En délaissant le réformisme contractuel d'André Bergeron pour adopter un positionnement contestataire, le « Monsieur Niet » du syndicalisme tricolore a fait perdre à FO sa place d'interlocuteur privilégié des pouvoirs publics et du patronat au profit de la CFDT. Au passage, la confédération de l'avenue du Maine s'est fait déposséder de ses places fortes dans le paritarisme, la Caisse nationale d'assurance maladie et l'Unedic, pour ne conserver que l'Arrco. Cette radicalité n'a pas payé : FO a perdu la plupart des combats qu'elle a engagés, contre l'accord sur l'assurance chômage, contre le remodelage du régime des intermittents ou – défaite plus cuisante encore – contre la réforme des retraites, un conflit dans lequel Marc Blondel s'est déconsidéré en revendiquant le retour aux 37,5 années de cotisation pour tous et en appelant à la grève générale. Autant de batailles dans lesquelles FO s'est de surcroît révélée incapable de mobiliser autrement qu'en s'adossant à la CGT. Et, au final, un fossé grandissant s'est creusé entre le comportement défensif de la confédération – seulement deux accords interprofessionnels signés, sur les retraites complémentaires et la formation, lors des cinq dernières années – et la pratique constructive dont font preuve la plupart de ses responsables dans les branches et les entreprises du secteur privé. Une attitude schizophrénique à laquelle les salariés n'adhèrent visiblement pas : FO a ainsi connu un échec cinglant aux élections prud'homales de 2002, en perdant plus de deux points par rapport aux deux précédents scrutins (18,3 % des voix, contre 20,4 % en 1992 et 20,5 % en 1997). FO s'est enfin isolée en Europe : après s'être opposée en pure perte à l'entrée de la CGT au sein de la Confédération européenne des syndicats, la centrale dirigée par Marc Blondel s'est marginalisée à Bruxelles du fait du radicalisme de ses positions (lors du congrès du mois de février, le courant trotskiste a d'ailleurs mené bataille pour que la confédération se désaffilie de la CES).

La partie s'annonce délicate pour Jean-Claude Mailly.

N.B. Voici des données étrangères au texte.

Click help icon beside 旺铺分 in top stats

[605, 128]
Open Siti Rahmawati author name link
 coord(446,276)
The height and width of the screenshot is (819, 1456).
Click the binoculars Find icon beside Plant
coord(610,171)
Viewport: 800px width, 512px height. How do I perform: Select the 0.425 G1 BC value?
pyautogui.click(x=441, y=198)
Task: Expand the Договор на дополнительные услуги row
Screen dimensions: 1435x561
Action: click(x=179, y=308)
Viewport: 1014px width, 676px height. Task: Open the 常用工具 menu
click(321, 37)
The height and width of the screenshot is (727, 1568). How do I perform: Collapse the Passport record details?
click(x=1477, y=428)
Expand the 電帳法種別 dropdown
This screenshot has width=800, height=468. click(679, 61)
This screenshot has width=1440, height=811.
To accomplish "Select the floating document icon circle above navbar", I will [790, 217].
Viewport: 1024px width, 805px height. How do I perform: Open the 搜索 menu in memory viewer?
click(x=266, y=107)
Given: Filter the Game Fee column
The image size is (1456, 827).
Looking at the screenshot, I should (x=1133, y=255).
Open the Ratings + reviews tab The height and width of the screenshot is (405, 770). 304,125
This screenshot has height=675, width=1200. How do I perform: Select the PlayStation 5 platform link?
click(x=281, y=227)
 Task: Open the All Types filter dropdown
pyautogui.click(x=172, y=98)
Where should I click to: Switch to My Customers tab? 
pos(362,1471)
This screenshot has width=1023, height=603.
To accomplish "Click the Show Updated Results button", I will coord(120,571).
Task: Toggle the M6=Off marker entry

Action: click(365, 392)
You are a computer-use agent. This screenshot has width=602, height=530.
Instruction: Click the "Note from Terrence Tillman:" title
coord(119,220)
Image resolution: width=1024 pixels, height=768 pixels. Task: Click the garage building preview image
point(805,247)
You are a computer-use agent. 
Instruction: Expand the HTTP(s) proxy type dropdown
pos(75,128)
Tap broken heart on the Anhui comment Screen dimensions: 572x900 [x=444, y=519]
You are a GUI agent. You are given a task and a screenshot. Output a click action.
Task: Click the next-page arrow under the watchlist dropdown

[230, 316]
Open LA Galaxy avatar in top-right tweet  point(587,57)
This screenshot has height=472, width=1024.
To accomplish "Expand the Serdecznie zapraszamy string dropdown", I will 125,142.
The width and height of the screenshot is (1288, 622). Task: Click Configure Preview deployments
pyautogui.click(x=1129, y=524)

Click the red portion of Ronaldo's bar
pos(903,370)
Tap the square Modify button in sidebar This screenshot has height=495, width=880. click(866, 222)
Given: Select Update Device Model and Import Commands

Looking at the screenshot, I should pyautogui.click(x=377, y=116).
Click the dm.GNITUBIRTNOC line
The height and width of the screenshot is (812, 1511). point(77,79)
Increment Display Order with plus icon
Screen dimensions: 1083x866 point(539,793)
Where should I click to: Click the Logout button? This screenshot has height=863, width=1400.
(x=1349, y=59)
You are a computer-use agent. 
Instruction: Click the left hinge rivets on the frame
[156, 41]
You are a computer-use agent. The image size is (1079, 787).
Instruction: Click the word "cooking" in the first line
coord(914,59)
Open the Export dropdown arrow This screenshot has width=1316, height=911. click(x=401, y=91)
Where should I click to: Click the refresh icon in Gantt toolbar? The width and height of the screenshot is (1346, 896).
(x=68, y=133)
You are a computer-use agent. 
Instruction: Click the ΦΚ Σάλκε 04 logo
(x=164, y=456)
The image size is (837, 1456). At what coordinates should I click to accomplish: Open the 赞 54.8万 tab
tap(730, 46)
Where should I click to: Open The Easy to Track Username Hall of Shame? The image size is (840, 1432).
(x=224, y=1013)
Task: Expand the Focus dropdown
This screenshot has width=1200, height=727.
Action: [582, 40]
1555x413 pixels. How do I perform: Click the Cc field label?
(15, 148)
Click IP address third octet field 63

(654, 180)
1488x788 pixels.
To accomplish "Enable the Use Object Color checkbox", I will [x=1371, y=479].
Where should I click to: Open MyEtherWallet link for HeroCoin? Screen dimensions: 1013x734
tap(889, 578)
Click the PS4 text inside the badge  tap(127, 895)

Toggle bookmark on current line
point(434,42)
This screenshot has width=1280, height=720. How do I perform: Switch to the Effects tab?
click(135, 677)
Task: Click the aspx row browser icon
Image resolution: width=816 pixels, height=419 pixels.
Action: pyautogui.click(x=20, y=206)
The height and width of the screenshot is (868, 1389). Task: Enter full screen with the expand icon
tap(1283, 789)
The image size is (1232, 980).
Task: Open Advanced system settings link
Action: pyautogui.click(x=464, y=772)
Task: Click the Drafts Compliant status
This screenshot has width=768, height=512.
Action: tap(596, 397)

Grâce à son charisme et à sa faconde, Marc Blondel avait réussi, vaille que vaille, à maintenir un semblant d'unité. Depuis la chute du mur de Berlin, FO ne bénéficie en effet plus du ciment anticommuniste qui a permis de fédérer un large éventail de militants, des gaullistes à l'extrême gauche. Le nouveau secrétaire général, un apparatchik qui a toujours travaillé dans l'ombre de son mentor, va vite devoir trouver les ressorts pour s'imposer à cette organisation hétéroclite. Et il devra adopter un positionnement convaincant et fédérateur entre une CFDT ouvertement réformiste et une CGT plus crédible que son organisation sur le terrain de la contestation. La voie est étroite. Une chose est sûre : un repli corporatiste de FO sur ses bastions du public se traduirait par un grand écart à terme insoutenable avec ses fédérations du privé, et placerait l'organisation dans une concurrence suicidaire avec l'Unsa, SUD et la FSU, laquelle vient de décider d'élargir son influence aux trois fonctions publiques.